Is there anything else I can do to transform the data so a linear or mlr or polynomial fit can work? I need as low error as possible. Thank you!!!!

EDIT:

The data is a data set of solar irradiance and cloud cover. Irradiance is measured as Global Horizontal Irradiance "GHI" and cloud cover as a decimal between 0 and 1 inclusive. The target variable is a type of solar irradiance called Diffuse Horizontal Irradiance "DHI" which results from reflected or scattered sunlight falling upon a measurement device.
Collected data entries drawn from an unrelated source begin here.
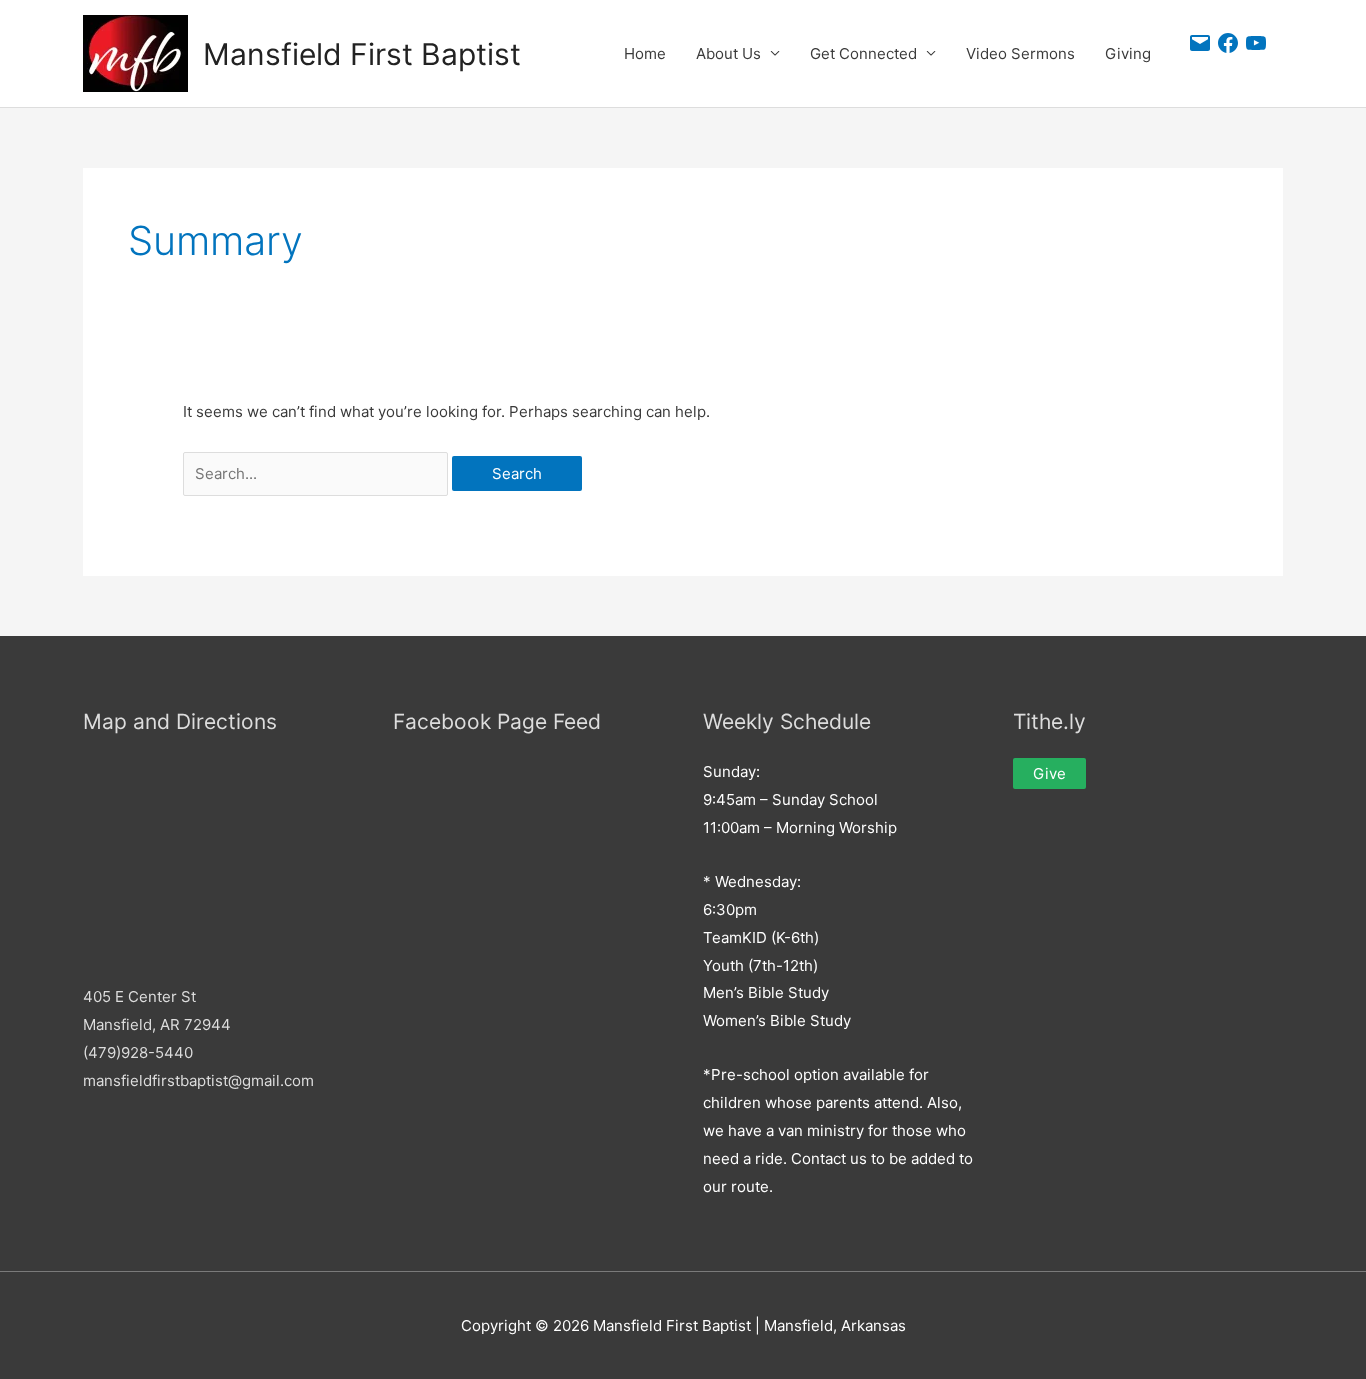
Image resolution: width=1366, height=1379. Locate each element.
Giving (1128, 53)
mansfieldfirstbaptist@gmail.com (198, 1080)
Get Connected (863, 53)
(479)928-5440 (138, 1052)
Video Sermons (1020, 53)
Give (1049, 773)
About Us (728, 53)
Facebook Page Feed (497, 721)
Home (645, 53)
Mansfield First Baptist (362, 54)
In all data here, GHI (the total measured sunlight) is on the X axis, and the diffused (reflected) irradiance on the Y axis. Cloud cover is indicated by the colors. Hope this helps.

  • 1
    You are coy about what the data really are. I agree that heteroscedasticity is evident but the reasons may include constraints on the variables, either singly or jointly. The edges to the scatter are sharper than is common. The first plot is X1 versus Y which I take to mean that Y is on the horizontal axis, although usages differ (see https://stats.stackexchange.com/questions/146533/versus-vs-how-to-properly-use-this-word-in-data-analysis). The colour coding of X2 does nothing for me, and I suggest that you plot a scatter plot matrix with Y, X1, X2 and tell us their ranges [minimum, maximum]. – Nick Cox Mar 21 '20 at 11:57
  • 1
    The log transform overcorrects, which sometimes occurs if variables are bounded. If in principle they are limited, that is important information. – Nick Cox Mar 21 '20 at 11:59
  • MAE when the response is logged is in quite different units from the original. It can even go up if you forget about the units. – Nick Cox Mar 21 '20 at 12:02
  • What is the colo[u]r coding in any case? It looks like a rainbow scheme which makes sense in physics but not in psychology (what the mind thinks) or physiology (what the eye sees). – Nick Cox Mar 21 '20 at 12:30
  • Sorry if I was being coy, I was just trying to simplify things. X1 is a measurement of Solar Irradiation picked up by a sensor. X2 is a measure of cloud cover from 0-1. Y is a measure of solar radiation picked up by indirect irradiation (like bouncing off clouds, other surfaces, etc) – Tuomas Talvitie Mar 21 '20 at 13:20
  • So given this type of data, is a log transformation advisable ? – Tuomas Talvitie Mar 21 '20 at 13:29
  • Logit of cloud cover could be a better idea. – Nick Cox Mar 21 '20 at 17:43
  • Some sample data might elicit better replies (than mine). A random sample of say 100 observations might be enough. – Nick Cox Mar 22 '20 at 12:11
  • I mean that cloud cover is continuous from 0-1. So 0.1,0.2,0.3....1. Should it still be a logit transformed? – Tuomas Talvitie Mar 23 '20 at 19:04
  • That is my suggestion, so long as you don't have exact zeros or ones. – Nick Cox Mar 23 '20 at 19:05
  • The graphs give some flavour of your problem, but I don't think a serious answer is possible without more information. – Nick Cox Mar 23 '20 at 19:06
  • Oh, unfortunately the values are inclusive. Why do you propose a logit transform? What information would you like me to provide? I'm sorry I am not too well versed in regression analysis so I apologize if I make errors. – Tuomas Talvitie Mar 23 '20 at 19:07
  • Catch-22 here: without real or realistic data to experiment on, which I suggested a few comments back, I can only guess. And I've already commented that I can't decode your colour coding for X2, which you still haven't explained. Rather, it's a good general principle that logit of proportions often works well. I am voting to close. – Nick Cox Mar 23 '20 at 19:17
  • Please add this additional info (together with more, as asked for) as an edit to the post! Not everybody read comments, especially not when they are many as here. Then, after adding info as edit, clean up the comments by deleting ... – kjetil b halvorsen Mar 24 '20 at 18:25
  • My last guess: model the ratio DHI/GHI as a function of cloud cover. – Nick Cox Mar 25 '20 at 08:25

1 Answers1

0

A whole slew of transformations didn't work, now resorting to fitting a GLS model.